Publication Date: 20260512
Application Date: 20260127

Claims (9)

1. A commodity recommendation method based on federal deep reinforcement learning is characterized by comprising the following steps: obtaining local user data, wherein the local user data comprises user ID, commodity ID and commodity grading of a user; The method comprises the steps of constructing a commodity recommendation frame based on a federal deep reinforcement learning model, wherein the commodity recommendation frame comprises a cloud center and a plurality of sub-content service centers, each sub-content service center stores local user data, each sub-content service center corresponds to a local federal deep reinforcement learning model and is recorded as a local model, and the local model adopts a DNN model; Constructing commodity grading matrixes according to the local user data stored in each sub-content service center, and determining commodity grading vectors of each sub-content service center according to the commodity grading matrixes; Training the local models according to commodity grading vectors, wherein the training comprises the steps of inputting commodity grading vectors into the local models, outputting absolute errors of commodity prediction grades corresponding to each commodity grading vector and commodity real grades, marking the absolute errors as single-step action rewards, summing the single-step action rewards of all commodity grading vectors in each local model, taking an average value to obtain global action rewards of all local models, collecting the global action rewards of all local models through a cloud center, and carrying out weighted average on the global action rewards to obtain global network parameters; Inputting the target user ID and the target commodity ID into a commodity recommendation frame of the trained local model, outputting commodity prediction scores of the target user on the target commodity, and obtaining commodity recommendation results.
2. The commodity recommendation method based on federal deep reinforcement learning according to claim 1, wherein the determining commodity scoring vector of each sub-content service center according to the commodity scoring matrix comprises: The method comprises the steps of constructing a first commodity grading vector based on the grading of nearest neighbor users of each user in a commodity grading matrix of the user, constructing a second commodity grading vector based on the grading of nearest neighbor commodities of each commodity in the commodity grading matrix of the user, combining the first commodity grading vector with the second commodity grading vector to obtain a commodity grading vector, wherein the first commodity grading vector is used for reflecting interest similarity among users, the second commodity grading vector is used for reflecting attribute similarity among commodities, and the combined commodity grading vector comprehensively represents cooperative characteristics of commodity pairs of the user.
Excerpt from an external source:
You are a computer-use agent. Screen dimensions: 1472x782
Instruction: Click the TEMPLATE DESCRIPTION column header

3. The method for recommending commodity based on federal deep reinforcement learning according to claim 2, wherein when the nearest neighbor commodity or the nearest neighbor commodity is in a missing state, the commodity is fully scored by using the scored nearest neighbor commodity of the user to replace if the user does not score the target commodity, and using the scored nearest neighbor commodity of the commodity to replace if the commodity is not scored by the target user.
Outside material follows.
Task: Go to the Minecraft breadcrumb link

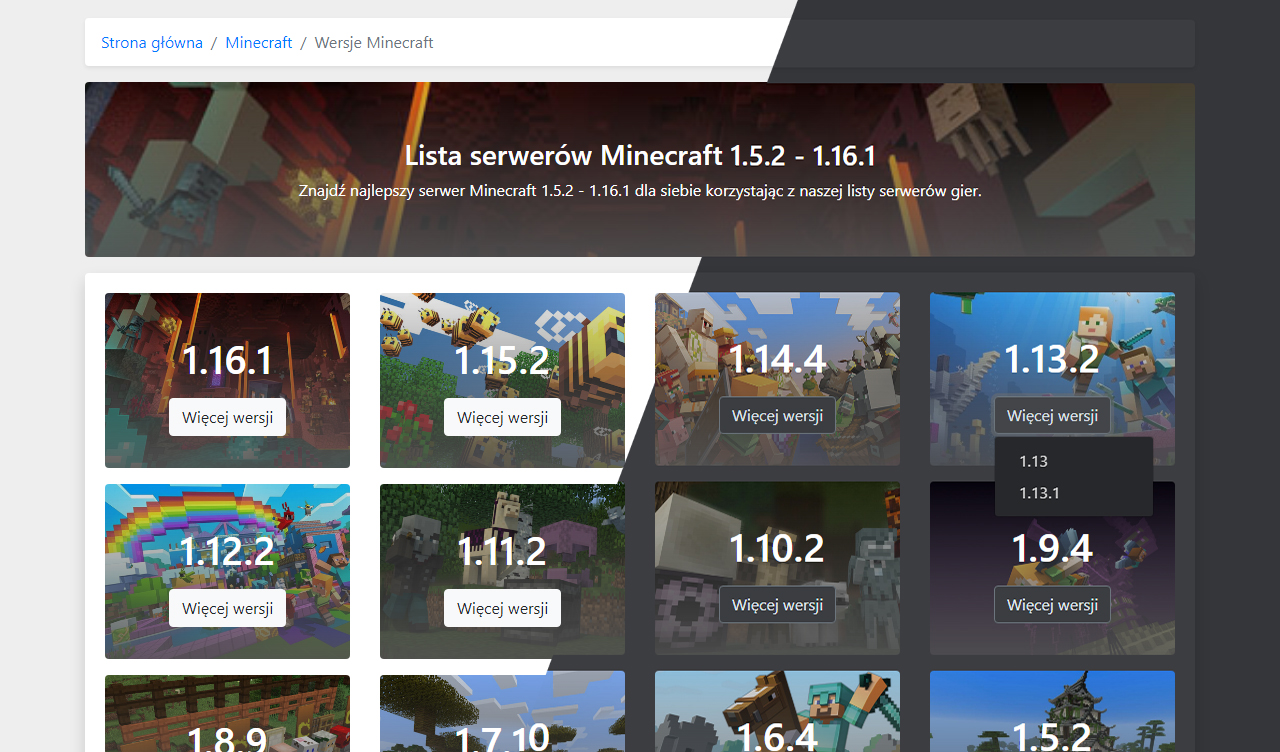Action: [259, 43]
4. The method for recommending goods based on federal deep reinforcement learning according to claim 1, wherein the local federal deep reinforcement learning model comprises a state space, an action space and a double rewards mechanism; The state space is composed of commodity grading vectors and represents cooperative characteristics of commodity pairs of users, the action space is a commodity prediction grading value set, namely each action corresponds to one grading value, the double-rewarding mechanism comprises single-step action rewards and global action rewards, and the local federal deep reinforcement learning model gradually optimizes grading prediction strategies through interaction processes of the state action rewards.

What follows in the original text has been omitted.